-- TRY IT --
Find every line below that contains the word "agent" and copy it out.
-=-=-
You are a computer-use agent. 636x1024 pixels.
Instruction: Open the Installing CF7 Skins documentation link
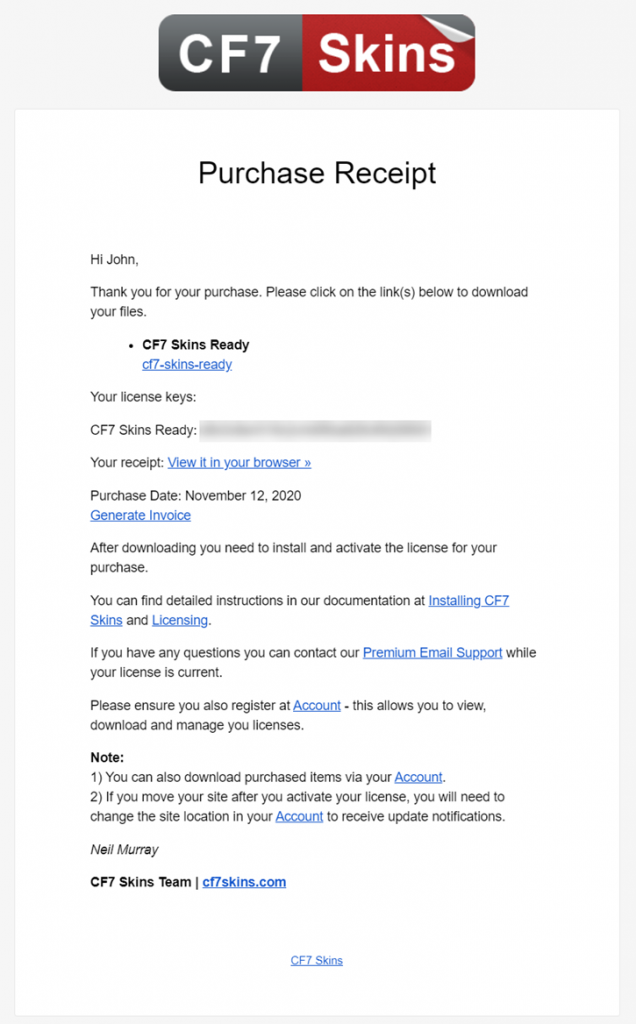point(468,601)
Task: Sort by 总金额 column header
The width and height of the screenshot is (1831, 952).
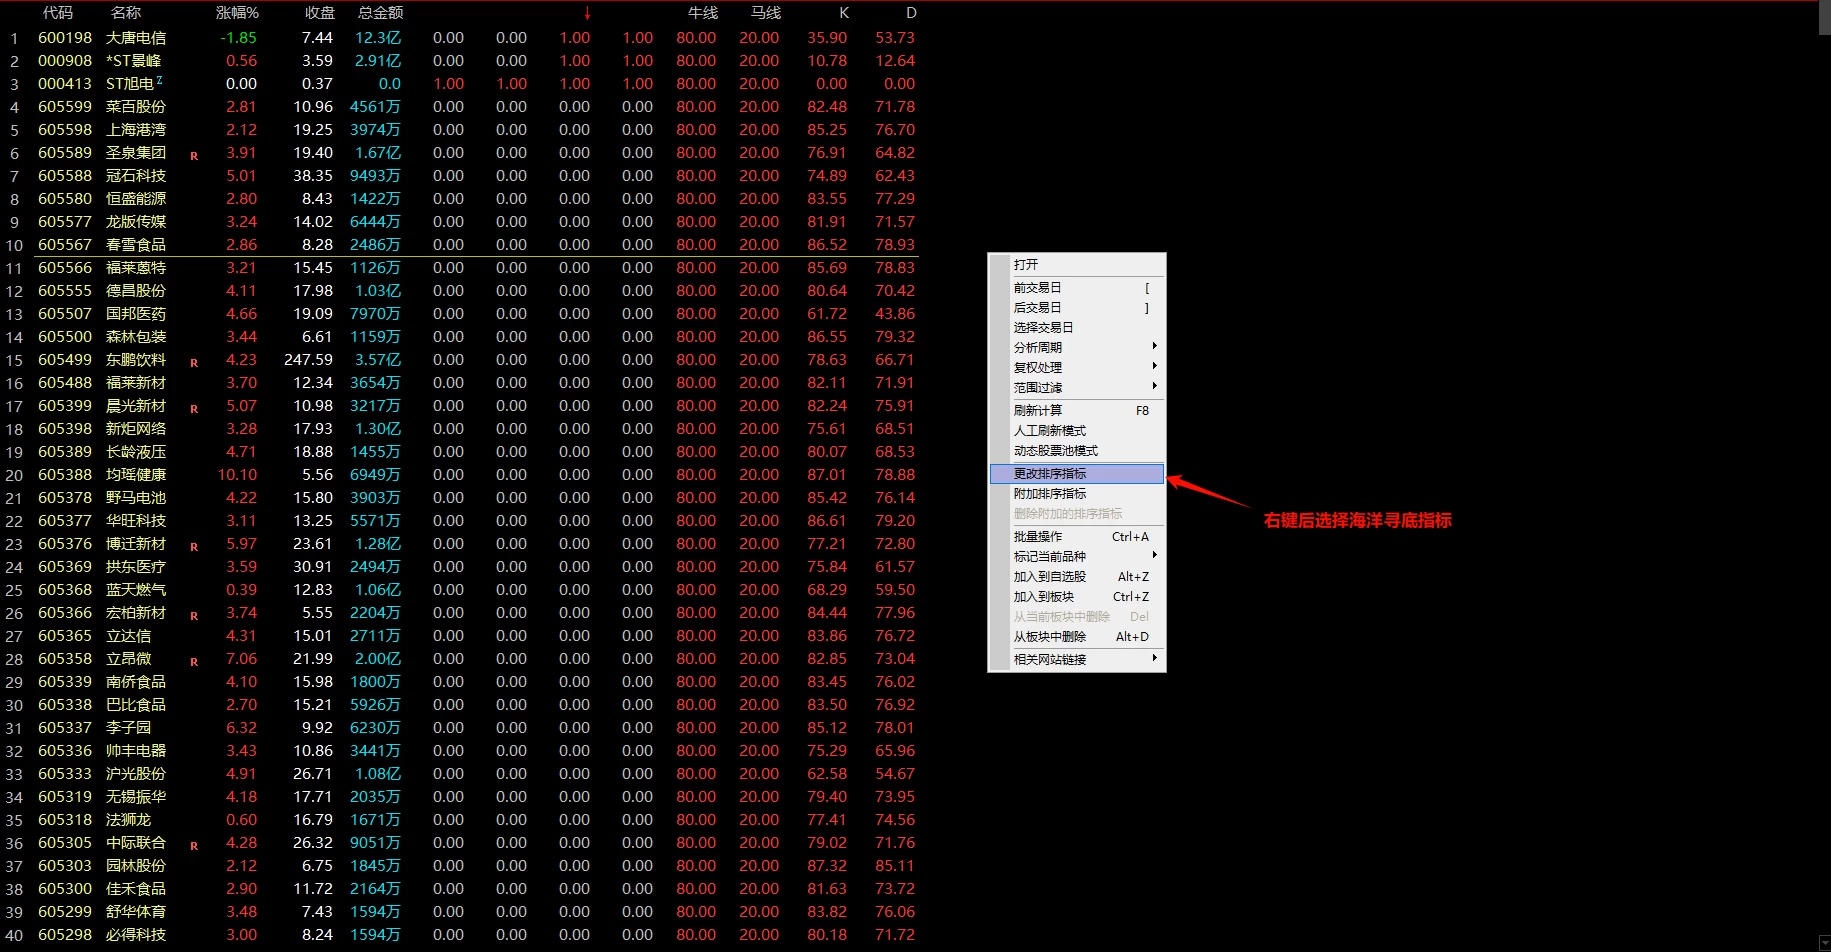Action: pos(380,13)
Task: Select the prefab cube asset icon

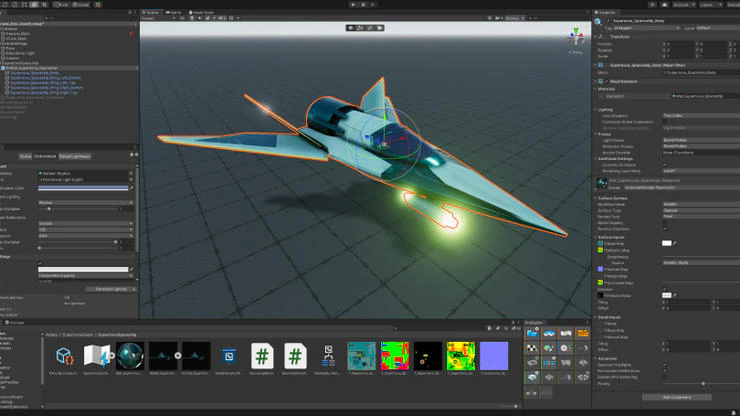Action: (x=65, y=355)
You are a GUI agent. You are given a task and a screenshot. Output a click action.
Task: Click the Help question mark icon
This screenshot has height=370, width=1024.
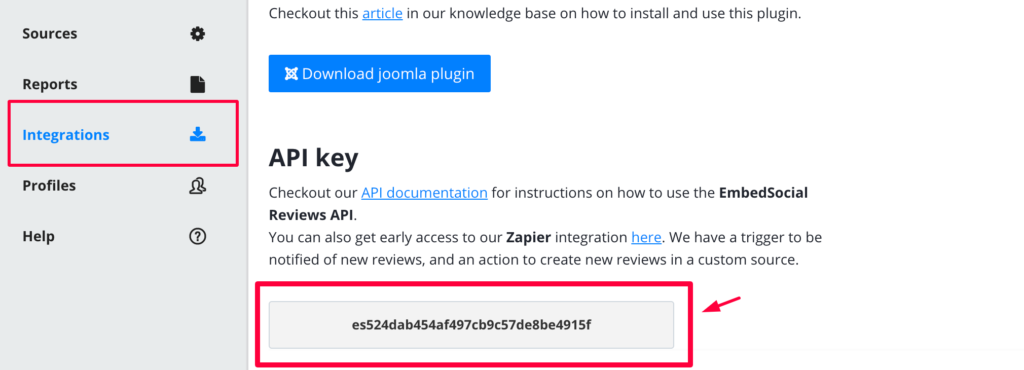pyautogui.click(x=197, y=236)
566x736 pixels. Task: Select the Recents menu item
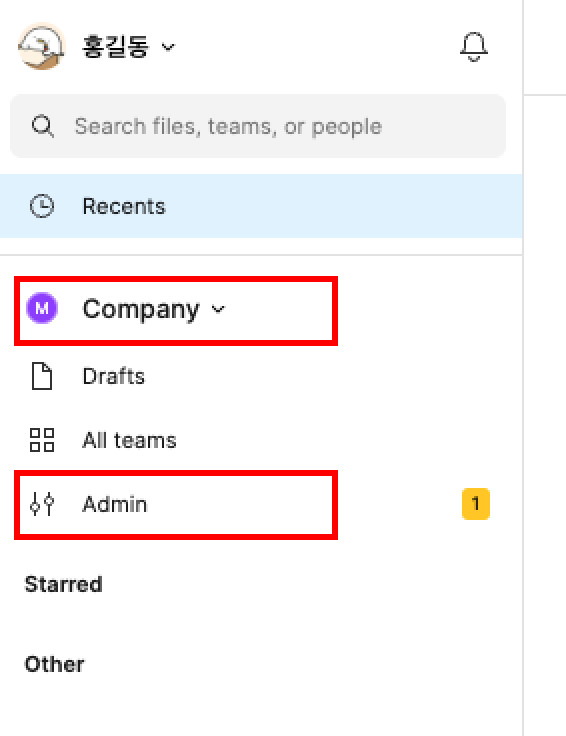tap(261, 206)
-=-=-
-- TASK ANSWER --
You are a computer-use agent. 636x1024 pixels.
You are a GUI agent. You are given a task and a screenshot. Output a click action.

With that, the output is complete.